Préfecture du Lot, Cahors est aussi la seule grande ville de ce département. Véritable vitrine, elle illustre parfaitement le passé historique de ses alentours, en affichant fièrement ses quartiers surgis tout droit du Moyen-Âge.

Ville importante dès l’époque gallo-romaine grâce à sa position sur le Lot, son véritable essor a lieu à partir du XIIe siècle. A cette époque, son évêché très puissant et son commerce florissant attirent de nombreux marchands et des banquiers lombards. Ils expriment bientôt leur opulence en plein jour en marquant la ville de leur présence. De nouvelles constructions apparaissent. Riches et belles maisons en briques et boutiques aux larges arcades de pierre concurrencent en beauté.
La cathédrale Saint-Etienne date également de cette période. Cet étrange édifice roman, situé à deux pas de l’actuel Hôtel de ville, fut l’un des premiers à se revêtir de coupoles, qui représentait à l’époque un incroyable défi architectural.

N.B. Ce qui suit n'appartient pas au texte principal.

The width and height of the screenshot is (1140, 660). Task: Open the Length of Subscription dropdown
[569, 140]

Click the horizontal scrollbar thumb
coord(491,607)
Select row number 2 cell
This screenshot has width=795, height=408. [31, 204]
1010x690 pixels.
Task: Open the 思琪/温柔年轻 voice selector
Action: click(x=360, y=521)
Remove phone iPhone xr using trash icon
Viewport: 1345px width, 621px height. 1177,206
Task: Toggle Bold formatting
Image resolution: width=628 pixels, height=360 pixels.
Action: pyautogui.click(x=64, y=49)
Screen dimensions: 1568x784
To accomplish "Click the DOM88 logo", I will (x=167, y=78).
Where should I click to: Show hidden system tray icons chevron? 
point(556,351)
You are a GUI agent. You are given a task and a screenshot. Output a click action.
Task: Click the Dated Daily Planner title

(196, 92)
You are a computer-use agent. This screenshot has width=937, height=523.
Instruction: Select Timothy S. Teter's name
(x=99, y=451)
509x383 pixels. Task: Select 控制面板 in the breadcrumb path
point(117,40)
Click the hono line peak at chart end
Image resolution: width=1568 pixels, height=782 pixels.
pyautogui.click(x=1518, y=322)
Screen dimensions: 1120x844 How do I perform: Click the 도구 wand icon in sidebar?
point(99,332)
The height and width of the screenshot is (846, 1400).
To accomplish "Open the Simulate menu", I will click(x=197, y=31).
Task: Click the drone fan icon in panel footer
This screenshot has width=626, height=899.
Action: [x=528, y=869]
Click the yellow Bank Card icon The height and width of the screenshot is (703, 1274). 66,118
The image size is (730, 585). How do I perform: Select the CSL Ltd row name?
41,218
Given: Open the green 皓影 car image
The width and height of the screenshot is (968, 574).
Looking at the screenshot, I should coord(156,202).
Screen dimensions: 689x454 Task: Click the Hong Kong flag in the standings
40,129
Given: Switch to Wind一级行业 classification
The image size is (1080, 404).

Au XIIIe siècle, Cahors la fortunée gagne encore en renommée lorsqu’un enfant du pays devient pape, sous le nom de Jean XXII. Celui-ci couvre la ville de bienfaits. Il fait venir des bâtisseurs florentins et leur commande de magnifiques édifices et une université.

Ce patrimoine architectural exceptionnel se concentre aujourd’hui principalement entre le Lot et le boulevard Gambetta.

Avec la guerre de Cent Ans, la ville se fortifie. Il reste de ces constructions militaires la Barbacane et la Tour des pendus situées au Nord de la ville. Mais aussi et surtout, le célèbre et prestigieux pont Valentré à l’Ouest de la cité, dans le prolongement de la Rue du Président Wilson. Véritable fleuron de Cahors, cet édifice impressionnant reste unique en France.


Sa construction fut tellement difficile qu’on le surnomma le “pont du Diable” ! La légende prétend que l’architecte, découragé, vendit son âme à Satan. Mais tel Faust, le malheureux, bourré de remords, tenta de reprendre sa parole. Furieux, le Diable décida alors de retirer chaque nuit la dernière pierre posée dans la journée par les ouvriers ! Un petit diable, sculpté au sommet de la tour centrale, immortalise cette légende. Oeuvre satanique ou pas, les Anglais ont préféré ne jamais tenter le Diable et ont renoncé à s’attaquer de face à ce monstre pourvu de trois tours carrées de 40 mètres de hauteur et qui enjambe le Lot de ses six arches gothiques monumentales.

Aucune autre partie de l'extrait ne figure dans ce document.